■ Work item ■
Using the material below, tally each line with the string "will" and report only the total.
*** Opening Source material ***
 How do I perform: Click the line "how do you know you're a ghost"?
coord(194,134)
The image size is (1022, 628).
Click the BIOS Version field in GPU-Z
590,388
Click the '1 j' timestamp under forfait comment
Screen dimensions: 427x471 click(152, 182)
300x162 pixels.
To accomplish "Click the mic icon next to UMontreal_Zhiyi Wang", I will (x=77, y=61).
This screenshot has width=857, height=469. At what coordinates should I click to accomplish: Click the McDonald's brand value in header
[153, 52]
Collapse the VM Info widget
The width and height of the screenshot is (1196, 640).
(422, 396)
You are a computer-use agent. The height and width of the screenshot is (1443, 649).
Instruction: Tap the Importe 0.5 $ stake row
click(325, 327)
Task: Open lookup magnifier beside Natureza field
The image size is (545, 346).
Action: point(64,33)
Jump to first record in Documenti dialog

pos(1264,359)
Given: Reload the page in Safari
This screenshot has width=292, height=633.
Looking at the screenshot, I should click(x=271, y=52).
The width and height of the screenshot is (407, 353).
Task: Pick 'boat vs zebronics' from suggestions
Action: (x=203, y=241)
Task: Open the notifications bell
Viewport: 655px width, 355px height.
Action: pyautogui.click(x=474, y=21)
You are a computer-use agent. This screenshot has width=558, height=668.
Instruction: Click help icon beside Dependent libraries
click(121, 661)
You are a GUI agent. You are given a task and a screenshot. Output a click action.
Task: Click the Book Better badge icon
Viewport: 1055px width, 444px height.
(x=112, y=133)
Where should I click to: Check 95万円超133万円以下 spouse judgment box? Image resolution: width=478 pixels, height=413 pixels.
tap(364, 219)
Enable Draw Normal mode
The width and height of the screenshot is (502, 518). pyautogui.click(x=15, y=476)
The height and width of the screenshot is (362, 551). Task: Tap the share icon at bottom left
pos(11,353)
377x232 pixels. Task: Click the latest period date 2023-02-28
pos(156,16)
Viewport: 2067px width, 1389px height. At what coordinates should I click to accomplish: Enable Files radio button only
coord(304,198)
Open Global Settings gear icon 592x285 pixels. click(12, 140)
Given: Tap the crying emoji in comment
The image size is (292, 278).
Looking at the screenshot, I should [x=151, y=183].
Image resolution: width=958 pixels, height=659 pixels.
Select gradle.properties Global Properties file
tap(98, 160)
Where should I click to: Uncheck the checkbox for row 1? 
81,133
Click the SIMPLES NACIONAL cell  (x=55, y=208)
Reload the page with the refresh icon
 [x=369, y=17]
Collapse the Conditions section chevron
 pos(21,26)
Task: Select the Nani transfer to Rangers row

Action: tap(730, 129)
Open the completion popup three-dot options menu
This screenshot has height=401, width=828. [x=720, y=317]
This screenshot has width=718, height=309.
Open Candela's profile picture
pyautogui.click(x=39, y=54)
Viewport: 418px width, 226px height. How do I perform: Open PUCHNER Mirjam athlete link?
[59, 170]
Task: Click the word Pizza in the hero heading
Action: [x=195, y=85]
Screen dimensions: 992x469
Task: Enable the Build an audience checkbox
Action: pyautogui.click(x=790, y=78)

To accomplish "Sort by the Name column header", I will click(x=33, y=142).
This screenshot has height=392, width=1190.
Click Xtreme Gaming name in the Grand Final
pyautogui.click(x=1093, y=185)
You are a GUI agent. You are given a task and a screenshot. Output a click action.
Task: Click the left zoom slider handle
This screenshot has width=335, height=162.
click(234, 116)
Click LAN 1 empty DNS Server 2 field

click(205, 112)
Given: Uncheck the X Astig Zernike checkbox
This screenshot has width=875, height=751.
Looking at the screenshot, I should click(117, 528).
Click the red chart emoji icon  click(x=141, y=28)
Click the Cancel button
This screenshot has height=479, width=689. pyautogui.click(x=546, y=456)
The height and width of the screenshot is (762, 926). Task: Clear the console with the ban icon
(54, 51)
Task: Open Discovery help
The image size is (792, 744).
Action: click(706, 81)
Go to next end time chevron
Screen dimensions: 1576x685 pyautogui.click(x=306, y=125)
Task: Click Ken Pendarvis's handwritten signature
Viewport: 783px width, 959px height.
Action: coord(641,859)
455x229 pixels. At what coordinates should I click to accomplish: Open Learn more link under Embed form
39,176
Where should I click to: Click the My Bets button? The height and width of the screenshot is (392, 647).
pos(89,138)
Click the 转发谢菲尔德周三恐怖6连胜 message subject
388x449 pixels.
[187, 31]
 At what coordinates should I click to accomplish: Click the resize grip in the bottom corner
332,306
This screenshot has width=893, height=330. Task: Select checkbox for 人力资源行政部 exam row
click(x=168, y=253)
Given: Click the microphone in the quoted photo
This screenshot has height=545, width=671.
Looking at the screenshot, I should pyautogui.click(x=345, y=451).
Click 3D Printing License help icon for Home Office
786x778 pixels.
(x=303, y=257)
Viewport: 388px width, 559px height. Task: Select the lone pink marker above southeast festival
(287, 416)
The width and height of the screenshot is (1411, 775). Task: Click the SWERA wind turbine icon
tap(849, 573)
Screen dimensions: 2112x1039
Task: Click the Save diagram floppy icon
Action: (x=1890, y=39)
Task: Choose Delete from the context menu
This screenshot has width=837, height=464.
*** Closing Source material ***
■ Result ■
2